Я должен был написать эти строки, прежде чем говорить об Эдуарде Мане как о художнике. Теперь, предупредив публику, мне значительно легче высказать свои взгляды. Надеюсь, что с человеком, облик которого я набросал здесь несколькими штрихами, перестанут обращаться как с неряшливым мазилой и что к моим беспристрастным суждениям о неподкупном, искреннем художнике все-таки прислушаются. Я уверен, что подлинный Эдуард Мане удивит многих; отныне его станут изучать без непристойных насмешек и с должным вниманием. Дело сводится к следующему: художник пишет искрение и убежденно — это не вызывает сомнения; вопрос только в том, талантливы его произведения или же он глубоко заблуждается.

_ВЫДЕРЖКА ИЗ ДАННЫХ_
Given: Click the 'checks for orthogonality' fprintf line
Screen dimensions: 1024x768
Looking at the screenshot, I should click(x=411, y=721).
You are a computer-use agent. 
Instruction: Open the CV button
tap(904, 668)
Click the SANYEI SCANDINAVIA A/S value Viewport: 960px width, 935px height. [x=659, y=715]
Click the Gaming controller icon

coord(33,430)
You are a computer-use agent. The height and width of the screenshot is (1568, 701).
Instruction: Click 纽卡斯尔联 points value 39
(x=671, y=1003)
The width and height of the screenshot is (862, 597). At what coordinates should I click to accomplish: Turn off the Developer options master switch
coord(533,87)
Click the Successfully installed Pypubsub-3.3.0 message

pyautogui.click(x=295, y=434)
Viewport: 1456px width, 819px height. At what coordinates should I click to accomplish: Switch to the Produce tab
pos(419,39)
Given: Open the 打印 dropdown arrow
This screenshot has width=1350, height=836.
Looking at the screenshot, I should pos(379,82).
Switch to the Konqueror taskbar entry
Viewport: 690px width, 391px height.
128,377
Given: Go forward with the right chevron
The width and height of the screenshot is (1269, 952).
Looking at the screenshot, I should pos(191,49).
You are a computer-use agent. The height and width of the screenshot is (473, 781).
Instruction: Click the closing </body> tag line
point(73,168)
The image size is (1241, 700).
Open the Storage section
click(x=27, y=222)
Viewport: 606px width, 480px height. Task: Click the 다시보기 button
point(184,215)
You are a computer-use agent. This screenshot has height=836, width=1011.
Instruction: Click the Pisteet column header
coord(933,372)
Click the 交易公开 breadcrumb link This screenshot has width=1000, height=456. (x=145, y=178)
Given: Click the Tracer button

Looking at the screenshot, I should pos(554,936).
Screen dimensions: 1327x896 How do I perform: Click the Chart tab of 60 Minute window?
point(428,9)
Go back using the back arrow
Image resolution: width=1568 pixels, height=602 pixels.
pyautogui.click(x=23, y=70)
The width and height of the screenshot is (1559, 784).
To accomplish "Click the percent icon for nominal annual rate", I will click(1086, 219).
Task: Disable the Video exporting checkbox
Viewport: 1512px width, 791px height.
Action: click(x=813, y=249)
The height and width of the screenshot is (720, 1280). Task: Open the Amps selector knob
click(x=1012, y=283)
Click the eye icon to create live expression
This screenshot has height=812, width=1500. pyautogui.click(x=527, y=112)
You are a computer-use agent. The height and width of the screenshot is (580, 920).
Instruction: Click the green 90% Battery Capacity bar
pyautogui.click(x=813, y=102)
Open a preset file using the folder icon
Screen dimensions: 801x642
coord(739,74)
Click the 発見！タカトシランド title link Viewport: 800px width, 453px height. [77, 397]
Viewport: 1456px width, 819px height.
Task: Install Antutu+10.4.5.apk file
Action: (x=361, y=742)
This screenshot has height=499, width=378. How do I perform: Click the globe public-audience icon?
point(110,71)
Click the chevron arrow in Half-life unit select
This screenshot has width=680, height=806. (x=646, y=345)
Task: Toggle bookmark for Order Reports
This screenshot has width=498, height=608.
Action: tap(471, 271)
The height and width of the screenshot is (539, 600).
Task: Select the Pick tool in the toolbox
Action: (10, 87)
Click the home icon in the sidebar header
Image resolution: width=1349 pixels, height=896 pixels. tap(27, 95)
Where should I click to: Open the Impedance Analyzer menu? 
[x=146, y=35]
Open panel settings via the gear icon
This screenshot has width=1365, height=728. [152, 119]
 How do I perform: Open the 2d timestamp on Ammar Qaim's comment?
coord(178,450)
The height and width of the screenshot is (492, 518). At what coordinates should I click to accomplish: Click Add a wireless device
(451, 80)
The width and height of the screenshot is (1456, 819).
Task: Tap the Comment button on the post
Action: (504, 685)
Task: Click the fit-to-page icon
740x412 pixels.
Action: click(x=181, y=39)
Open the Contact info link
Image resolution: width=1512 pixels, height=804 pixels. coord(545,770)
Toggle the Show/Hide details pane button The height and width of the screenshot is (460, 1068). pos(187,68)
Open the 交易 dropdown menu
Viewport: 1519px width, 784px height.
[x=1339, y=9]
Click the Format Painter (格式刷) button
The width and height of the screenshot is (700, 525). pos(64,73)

_ЗАДАНИЯ ДЛЯ ВЫПОЛНЕНИЯ_
1) К чему, по словам автора фрагмента об Эдуарде Мане, сводится вопрос о художнике?
2) Во фрагменте об Эдуарде Мане сказано, что теперь автору значительно легче высказать свои взгляды. Объясните, почему это так, опираясь на сам фрагмент.
3) Продолжите фрагмент об Эдуарде Мане после его последнего предложения.

_ОТВЕТЫ К ЗАДАНИЯМ_
1) К тому, талантливы ли его произведения или же он глубоко заблуждается.

2) Прежде чем говорить о Мане как о художнике, автор написал эти строки и тем самым предупредил публику. Поэтому теперь ему значительно легче высказать свои взгляды.

3)
Я не хотел бы исходить из того, будто неуспех ученика, послушно подчиняющегося своему учителю, служит признаком своеобразия таланта, и делать отсюда вывод в пользу Эдуарда Мане, зря якобы потерявшего время в мастерской Тома Кутюра. Для каждого художника неизбежен более пли менее длительный период поисков и колебаний; считается, что каждый должен провести это время в мастерской какого-нибудь мастера, и в этом я не вижу беды; советы, если порою они даже тормозят развитие оригинальных талантов, никогда не помешают последним в один прекрасный день проявиться; да и советы эти рано или поздно совершенно забываются, если только речь идет о сколько-нибудь ярком даровании.

Но в данном случае я склонен рассматривать долгое и трудное ученичество Эдуарда Мане как признак самобытности. Если бы я стал перечислять всех тех художников, которые были обескуражены своими учителями, а затем стали выдающимися живописцами, список оказался бы слишком длинным. «Из вас ничего не получится», — говорит учитель, что означает: «Вне меня нет спасения, а вы — не я». Счастливите, кого учителя не признают своим детищем! Это — люди особой породы, каждый из них впишет свое слово в великую повесть, которую создает человечество и которая никогда не будет закончена; но их удел, — в свою очередь, сделаться учителями, ограниченными и нетерпимыми эгоистами.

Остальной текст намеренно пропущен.